======== Quoted text

In November 2006, the Boston Celtics honored Ford in a halftime ceremony as part of the team’s “Heroes Among Us’’ program. With Celtics captain Paul Pierce at her side, Ford was recognized for her decades of work to keep the Cambridge schools safe.

Jarvis said Ford made a deep impact on the school community.

“Helen was not only a person that everybody knew in Cambridge, but she was a very integral part of the Cambridge high school culture and success,’’ Jarvis said. “She was like the mom to everybody.’’

Now, Ford said, she has been betrayed.

“When you take children in, it comes from the heart,’’ Ford said. “My mother died when I was 2, so I didn’t have a mother. And here’s a child whose mother put him out. I couldn’t rationalize that.’’

Ford shakes her head and wipes away tears when asked how Robinson allegedly could deceive her.

“I’m not answering his calls,’’ Ford said. “I’m too hurt. I can’t even imagine what the conversation would be.’’

Robinson’s attorney, Hugo Rodriguez of Miami Beach, Fla., said he had not heard many of the specifics of Ford’s allegations. However, he said, “I find that hard to believe.’’

Rodriguez has other pressing business involving Robinson. His client is facing federal allegations of bank fraud, bribery, wire fraud, and making false statements to an Iowa bank, where a loan officer allegedly broke the bank’s rules to funnel hundreds of thousands of dollars to a development company controlled by Robinson for the Jamaica project.

Robinson, 42, who lives in Miami, was arrested Sept. 4, pleaded innocent, and has been released on $50,000 bond.

Rodriguez said that Robinson, who played for six professional teams in the National Basketball Association after being selected 10th in the 1990 NBA draft, lost all his assets in the real estate collapse. “He has been dramatically affected,’’ Rodriguez said.

That predicament is a stunning reversal from the fame that once surrounded Robinson. From hungry nights spent sleeping in hallways to the comforts of a safe, adopted home, Robinson became a basketball standout at Cambridge Rindge & Latin and led the team to the state championship. From there, he attended the University of Michigan, where he helped propel the team to the national title game against Seton Hall University.

In overtime, with his team trailing by one point and 3 seconds left, Robinson calmly hit the free throws that made him an instant icon for success under incredible pressure. Cambridge held a parade for Robinson, and his home street of Norfolk Place was renamed in his honor.

================
======== Data records

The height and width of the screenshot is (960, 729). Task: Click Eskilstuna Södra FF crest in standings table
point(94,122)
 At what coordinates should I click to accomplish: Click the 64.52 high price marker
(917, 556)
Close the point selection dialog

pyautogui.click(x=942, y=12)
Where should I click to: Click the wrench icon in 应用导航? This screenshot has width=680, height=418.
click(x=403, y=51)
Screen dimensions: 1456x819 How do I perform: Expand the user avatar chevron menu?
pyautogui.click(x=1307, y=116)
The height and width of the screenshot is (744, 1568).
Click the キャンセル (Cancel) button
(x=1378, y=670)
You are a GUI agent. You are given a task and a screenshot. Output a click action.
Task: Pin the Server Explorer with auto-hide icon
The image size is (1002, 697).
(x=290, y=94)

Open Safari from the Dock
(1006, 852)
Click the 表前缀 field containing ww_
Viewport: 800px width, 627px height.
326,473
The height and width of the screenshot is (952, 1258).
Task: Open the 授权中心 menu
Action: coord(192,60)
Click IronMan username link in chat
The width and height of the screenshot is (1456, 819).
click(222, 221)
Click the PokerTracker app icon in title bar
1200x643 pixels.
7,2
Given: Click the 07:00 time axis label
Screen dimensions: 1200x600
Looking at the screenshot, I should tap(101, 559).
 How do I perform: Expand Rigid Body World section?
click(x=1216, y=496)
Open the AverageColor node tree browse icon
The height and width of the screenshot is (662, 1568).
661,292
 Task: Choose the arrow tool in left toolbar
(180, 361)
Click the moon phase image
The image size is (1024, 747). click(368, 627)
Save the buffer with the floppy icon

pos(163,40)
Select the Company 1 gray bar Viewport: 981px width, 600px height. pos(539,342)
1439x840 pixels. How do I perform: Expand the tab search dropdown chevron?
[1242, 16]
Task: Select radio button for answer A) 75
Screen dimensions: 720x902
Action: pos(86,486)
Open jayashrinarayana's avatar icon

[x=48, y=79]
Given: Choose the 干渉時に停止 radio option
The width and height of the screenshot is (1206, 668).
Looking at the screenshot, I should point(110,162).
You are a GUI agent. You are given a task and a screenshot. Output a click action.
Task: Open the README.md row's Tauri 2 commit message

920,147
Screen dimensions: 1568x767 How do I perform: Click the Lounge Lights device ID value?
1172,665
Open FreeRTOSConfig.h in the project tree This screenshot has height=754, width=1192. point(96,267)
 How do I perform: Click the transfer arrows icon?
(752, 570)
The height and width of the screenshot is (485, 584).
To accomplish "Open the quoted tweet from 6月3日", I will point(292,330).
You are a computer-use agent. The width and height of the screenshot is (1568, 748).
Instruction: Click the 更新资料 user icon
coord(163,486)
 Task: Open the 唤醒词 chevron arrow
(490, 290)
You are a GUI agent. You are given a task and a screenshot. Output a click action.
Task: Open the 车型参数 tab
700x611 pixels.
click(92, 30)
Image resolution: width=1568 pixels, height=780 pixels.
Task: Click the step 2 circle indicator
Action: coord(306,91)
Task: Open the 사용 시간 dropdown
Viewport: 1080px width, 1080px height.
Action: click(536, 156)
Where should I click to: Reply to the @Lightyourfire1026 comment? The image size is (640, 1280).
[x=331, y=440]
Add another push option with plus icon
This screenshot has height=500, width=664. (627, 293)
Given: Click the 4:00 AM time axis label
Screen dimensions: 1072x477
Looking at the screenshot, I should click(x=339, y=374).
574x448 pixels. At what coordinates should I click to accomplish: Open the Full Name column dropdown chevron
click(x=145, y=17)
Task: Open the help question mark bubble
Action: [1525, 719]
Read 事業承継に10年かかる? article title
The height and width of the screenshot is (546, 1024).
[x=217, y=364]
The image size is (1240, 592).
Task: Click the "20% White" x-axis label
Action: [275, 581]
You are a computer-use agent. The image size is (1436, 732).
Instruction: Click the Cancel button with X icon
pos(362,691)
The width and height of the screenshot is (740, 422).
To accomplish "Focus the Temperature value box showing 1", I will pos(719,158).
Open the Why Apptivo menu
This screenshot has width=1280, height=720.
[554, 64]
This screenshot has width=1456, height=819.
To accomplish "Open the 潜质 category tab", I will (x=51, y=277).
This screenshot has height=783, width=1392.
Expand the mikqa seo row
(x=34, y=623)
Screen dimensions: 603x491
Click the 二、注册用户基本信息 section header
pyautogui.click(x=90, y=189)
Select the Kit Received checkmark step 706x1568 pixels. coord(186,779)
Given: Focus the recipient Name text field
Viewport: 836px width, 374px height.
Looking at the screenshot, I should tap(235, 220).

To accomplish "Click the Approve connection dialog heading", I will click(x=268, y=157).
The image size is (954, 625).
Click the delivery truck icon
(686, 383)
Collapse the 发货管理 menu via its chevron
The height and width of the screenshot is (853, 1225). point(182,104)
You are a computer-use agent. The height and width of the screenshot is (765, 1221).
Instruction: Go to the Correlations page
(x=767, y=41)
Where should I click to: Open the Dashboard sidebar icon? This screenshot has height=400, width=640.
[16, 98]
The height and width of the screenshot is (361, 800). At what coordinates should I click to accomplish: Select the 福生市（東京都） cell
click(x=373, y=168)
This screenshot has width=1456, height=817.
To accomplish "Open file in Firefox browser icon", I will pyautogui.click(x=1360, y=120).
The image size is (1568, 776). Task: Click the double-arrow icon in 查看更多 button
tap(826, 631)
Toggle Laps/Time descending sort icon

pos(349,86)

================

In the news excerpt about Helen Ford, who stood beside Ford during the Boston Celtics halftime ceremony in November 2006? The records have nothing to do with the news excerpt about Helen Ford.

#### Written answer:
Celtics captain Paul Pierce.